[Problem to solve] Please convert the part of the listing that opens with the line containing "Open the Opportunities sidebar icon" and runs through the end of the listing into a Markdown table with the columns Row and Line, one numbered row per non-blank line. Leave the pictures out of the table.

### Data supplied ###

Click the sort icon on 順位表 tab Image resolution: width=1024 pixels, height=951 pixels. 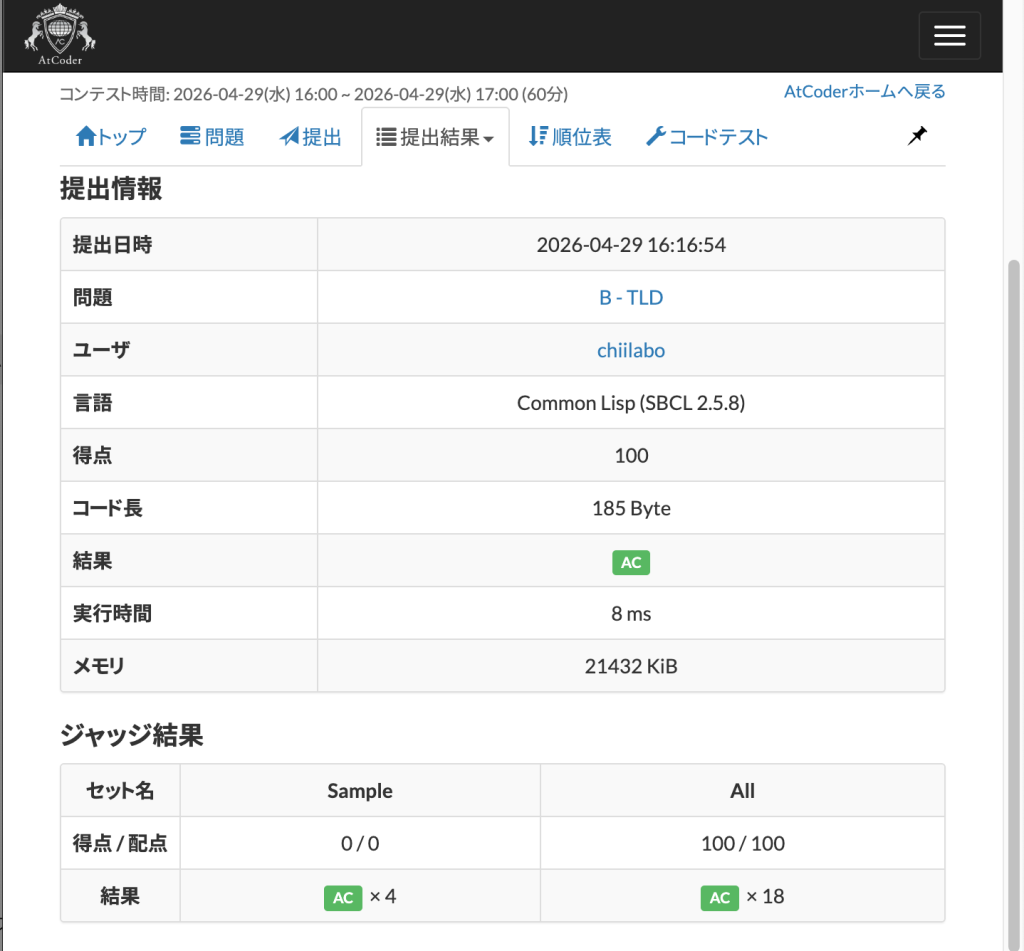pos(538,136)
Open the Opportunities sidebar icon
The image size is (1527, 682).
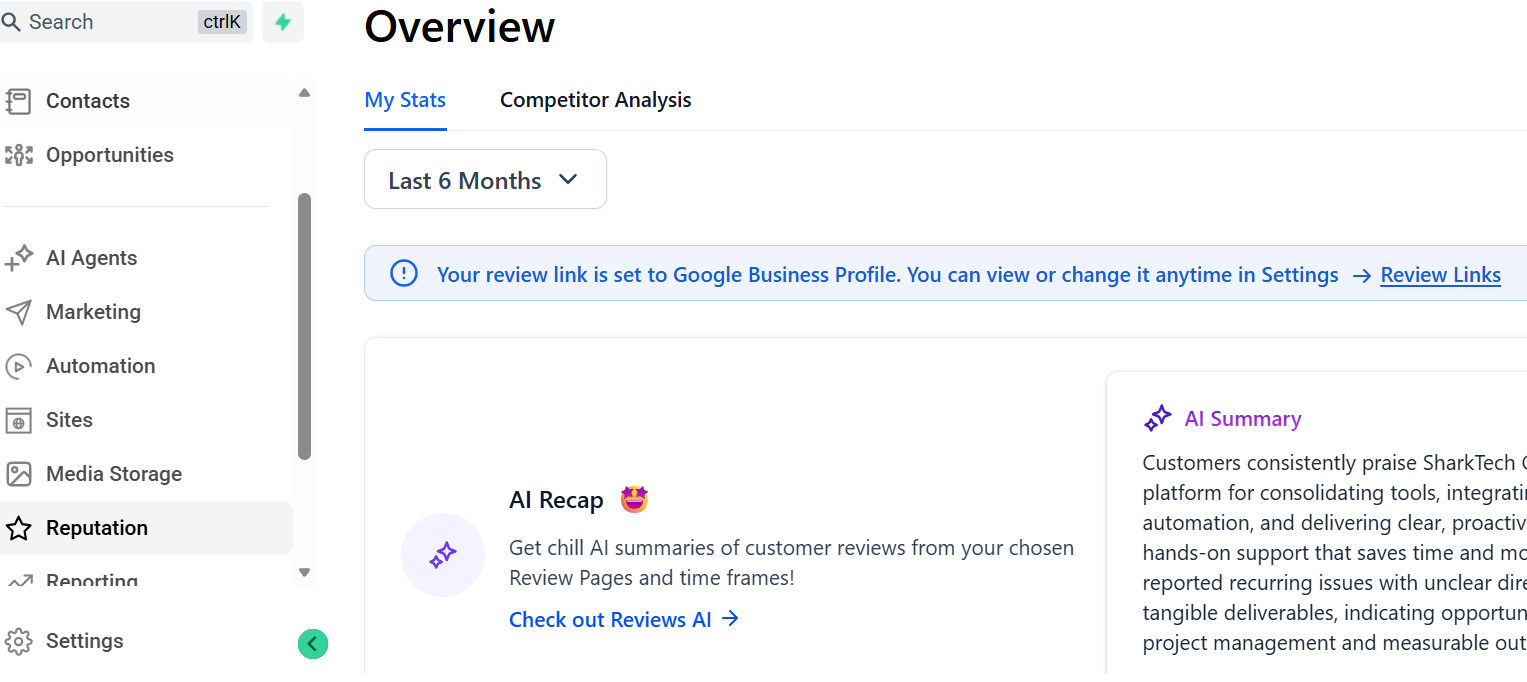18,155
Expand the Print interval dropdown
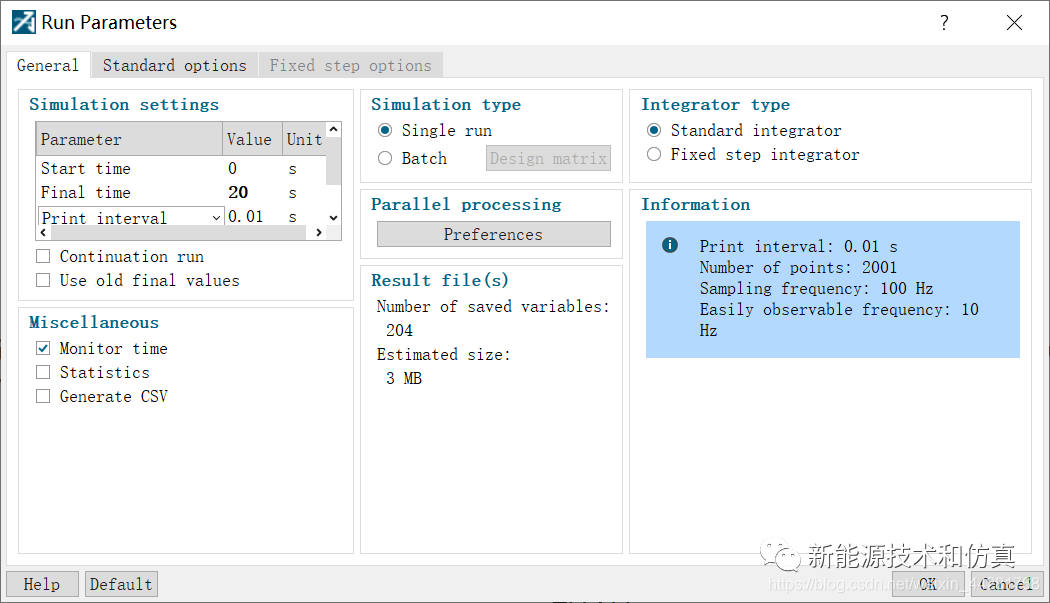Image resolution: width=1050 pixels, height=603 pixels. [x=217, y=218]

###

[Answer for this exercise]
| Row | Line |
|---|---|
| 1 | Open the Opportunities sidebar icon |
| 2 | The image size is (1527, 682). |
| 3 | 18,155 |
| 4 | Expand the Print interval dropdown |
| 5 | Image resolution: width=1050 pixels, height=603 pixels. [x=217, y=218] |